Even so, there was plenty to savor. Timpanist Edward Stephan (from the San Francisco Symphony) punched up rhythmic gestures that needed it. The horn section, led by Eric Ralske (Metropolitan Opera Orchestra), cut through with flair when called for and receded into the ensemble when needed. Clarinetist Joaquin Valdepeñas (who conducts the orchestra at the Glenn Gould School in Toronto) was the standout within a strong effort by all the woodwinds.

The quartet of solo singers also distinguished themselves. Baritone Will Liverman called the finale to order resonantly, soprano Jeanine De Bisque sailed atop the dense harmonies with aplomb, and mezzo-soprano Lauren Decker and tenor Lawrence Brownlee rose to the occasion splendidly.

Thursday’s opening night, usually an intimate recital in the 500-seat Harris Hall adjacent to the music tent, featured 20-year-old jazz-centered pianist Matthew Whittaker in a solo recital. Still a student at Juilliard, he is already a jazz prodigy. His 70-minute recital displayed breathtaking pianistic technique, swinging rhythmic energy and an endless range of ideas.
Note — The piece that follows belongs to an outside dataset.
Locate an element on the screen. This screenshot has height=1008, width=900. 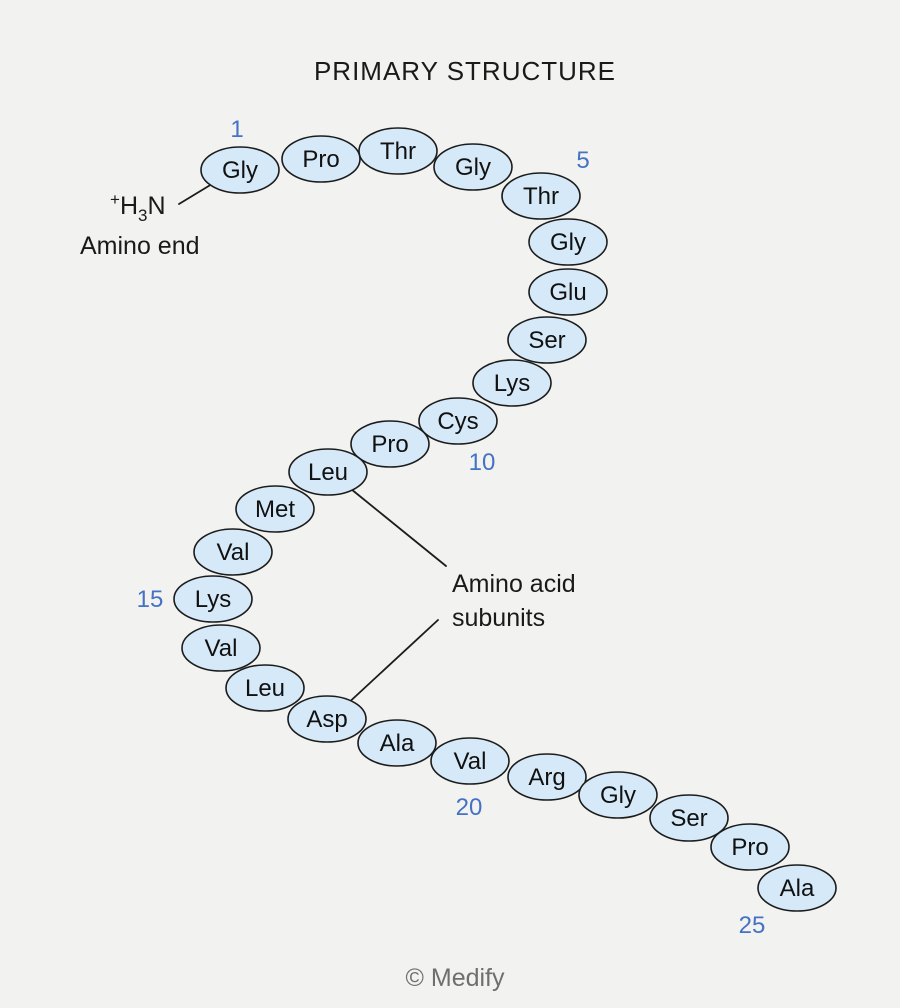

He opened with a meandering fantasia that eventually led to a jazz version of Rodgers and Hammerstein’s ‘My Favorite Things.’ It may have been meant as a nod to the classic jazz excursions with this tune created by saxophonist John Coltrane, but this was distinctly a pianist’s doing. Even better than a few of Whittaker’s own pieces (and one by a Juilliard classmate), the best moment came in a highly personal version of Chick Corea’s jazz classic ‘Spain.’ As Corea did, Whittaker began by paraphrasing Rodrigo’s Concierto de Aranjuez and treated each return of Corea’s dance themes with a different rhythm or melodic variation. It made me smile.

Clearly, he knows jazz history. At times he seemed to channel Art Tatum or Corea, but he never sounded exactly like either one. His solos might benefit from focusing on a few of his explosions of ideas, letting each develop instead of pinballing from one new idea to the next.